DATA UNDER STUDY: Begin

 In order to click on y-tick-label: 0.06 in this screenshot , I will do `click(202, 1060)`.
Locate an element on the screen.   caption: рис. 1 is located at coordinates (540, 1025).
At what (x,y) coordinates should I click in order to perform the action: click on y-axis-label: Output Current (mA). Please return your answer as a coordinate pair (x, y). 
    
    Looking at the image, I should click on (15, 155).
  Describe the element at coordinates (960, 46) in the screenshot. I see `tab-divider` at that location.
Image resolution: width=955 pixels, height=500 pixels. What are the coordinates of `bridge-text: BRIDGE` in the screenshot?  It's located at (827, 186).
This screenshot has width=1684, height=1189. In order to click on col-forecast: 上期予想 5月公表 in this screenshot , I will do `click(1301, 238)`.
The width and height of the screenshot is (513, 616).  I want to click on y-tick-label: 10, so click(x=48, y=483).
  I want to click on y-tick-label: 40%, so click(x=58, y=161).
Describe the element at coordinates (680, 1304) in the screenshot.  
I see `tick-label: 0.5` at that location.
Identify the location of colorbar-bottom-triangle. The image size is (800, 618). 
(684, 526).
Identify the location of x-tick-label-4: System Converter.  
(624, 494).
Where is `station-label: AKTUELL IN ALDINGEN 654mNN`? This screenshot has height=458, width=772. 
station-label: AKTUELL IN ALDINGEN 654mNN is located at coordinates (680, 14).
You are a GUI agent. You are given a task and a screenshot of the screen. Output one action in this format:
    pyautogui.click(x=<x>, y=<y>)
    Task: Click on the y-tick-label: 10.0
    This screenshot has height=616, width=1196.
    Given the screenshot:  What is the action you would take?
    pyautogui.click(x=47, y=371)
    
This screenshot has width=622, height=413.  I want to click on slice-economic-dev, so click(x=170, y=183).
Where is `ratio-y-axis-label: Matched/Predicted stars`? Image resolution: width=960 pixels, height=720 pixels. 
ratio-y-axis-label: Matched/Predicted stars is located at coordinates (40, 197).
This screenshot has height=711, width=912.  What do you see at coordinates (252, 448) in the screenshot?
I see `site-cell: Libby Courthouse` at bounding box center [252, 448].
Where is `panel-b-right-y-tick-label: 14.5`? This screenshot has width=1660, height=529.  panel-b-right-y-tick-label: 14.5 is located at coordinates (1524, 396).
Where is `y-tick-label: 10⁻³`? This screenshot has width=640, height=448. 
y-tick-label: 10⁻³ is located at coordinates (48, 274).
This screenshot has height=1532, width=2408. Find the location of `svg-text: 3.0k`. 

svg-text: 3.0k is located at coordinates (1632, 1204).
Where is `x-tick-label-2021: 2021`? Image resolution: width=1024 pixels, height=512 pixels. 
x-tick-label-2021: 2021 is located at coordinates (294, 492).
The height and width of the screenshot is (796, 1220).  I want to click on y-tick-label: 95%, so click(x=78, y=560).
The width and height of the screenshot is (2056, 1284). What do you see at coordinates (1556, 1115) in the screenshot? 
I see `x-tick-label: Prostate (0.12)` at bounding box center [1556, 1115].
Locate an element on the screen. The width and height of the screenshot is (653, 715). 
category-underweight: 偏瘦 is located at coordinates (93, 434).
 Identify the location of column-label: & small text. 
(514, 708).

DATA UNDER STUDY: End

-- TASK INSTRUCTIONS --
Can you write out every one of the entries above, word for word?

-- RESULT --
 In order to click on y-tick-label: 0.06 in this screenshot , I will do `click(202, 1060)`.
Locate an element on the screen.   caption: рис. 1 is located at coordinates (540, 1025).
At what (x,y) coordinates should I click in order to perform the action: click on y-axis-label: Output Current (mA). Please return your answer as a coordinate pair (x, y). 
    
    Looking at the image, I should click on (15, 155).
  Describe the element at coordinates (960, 46) in the screenshot. I see `tab-divider` at that location.
Image resolution: width=955 pixels, height=500 pixels. What are the coordinates of `bridge-text: BRIDGE` in the screenshot?  It's located at (827, 186).
This screenshot has width=1684, height=1189. In order to click on col-forecast: 上期予想 5月公表 in this screenshot , I will do `click(1301, 238)`.
The width and height of the screenshot is (513, 616).  I want to click on y-tick-label: 10, so click(x=48, y=483).
  I want to click on y-tick-label: 40%, so click(x=58, y=161).
Describe the element at coordinates (680, 1304) in the screenshot.  
I see `tick-label: 0.5` at that location.
Identify the location of colorbar-bottom-triangle. The image size is (800, 618). 
(684, 526).
Identify the location of x-tick-label-4: System Converter.  
(624, 494).
Where is `station-label: AKTUELL IN ALDINGEN 654mNN`? This screenshot has height=458, width=772. 
station-label: AKTUELL IN ALDINGEN 654mNN is located at coordinates (680, 14).
You are a GUI agent. You are given a task and a screenshot of the screen. Output one action in this format:
    pyautogui.click(x=<x>, y=<y>)
    Task: Click on the y-tick-label: 10.0
    This screenshot has height=616, width=1196.
    Given the screenshot:  What is the action you would take?
    pyautogui.click(x=47, y=371)
    
This screenshot has width=622, height=413.  I want to click on slice-economic-dev, so click(x=170, y=183).
Where is `ratio-y-axis-label: Matched/Predicted stars`? Image resolution: width=960 pixels, height=720 pixels. 
ratio-y-axis-label: Matched/Predicted stars is located at coordinates (40, 197).
This screenshot has height=711, width=912.  What do you see at coordinates (252, 448) in the screenshot?
I see `site-cell: Libby Courthouse` at bounding box center [252, 448].
Where is `panel-b-right-y-tick-label: 14.5`? This screenshot has width=1660, height=529.  panel-b-right-y-tick-label: 14.5 is located at coordinates (1524, 396).
Where is `y-tick-label: 10⁻³`? This screenshot has width=640, height=448. 
y-tick-label: 10⁻³ is located at coordinates (48, 274).
This screenshot has height=1532, width=2408. Find the location of `svg-text: 3.0k`. 

svg-text: 3.0k is located at coordinates (1632, 1204).
Where is `x-tick-label-2021: 2021`? Image resolution: width=1024 pixels, height=512 pixels. 
x-tick-label-2021: 2021 is located at coordinates (294, 492).
The height and width of the screenshot is (796, 1220).  I want to click on y-tick-label: 95%, so click(x=78, y=560).
The width and height of the screenshot is (2056, 1284). What do you see at coordinates (1556, 1115) in the screenshot? 
I see `x-tick-label: Prostate (0.12)` at bounding box center [1556, 1115].
Locate an element on the screen. The width and height of the screenshot is (653, 715). 
category-underweight: 偏瘦 is located at coordinates (93, 434).
 Identify the location of column-label: & small text. 
(514, 708).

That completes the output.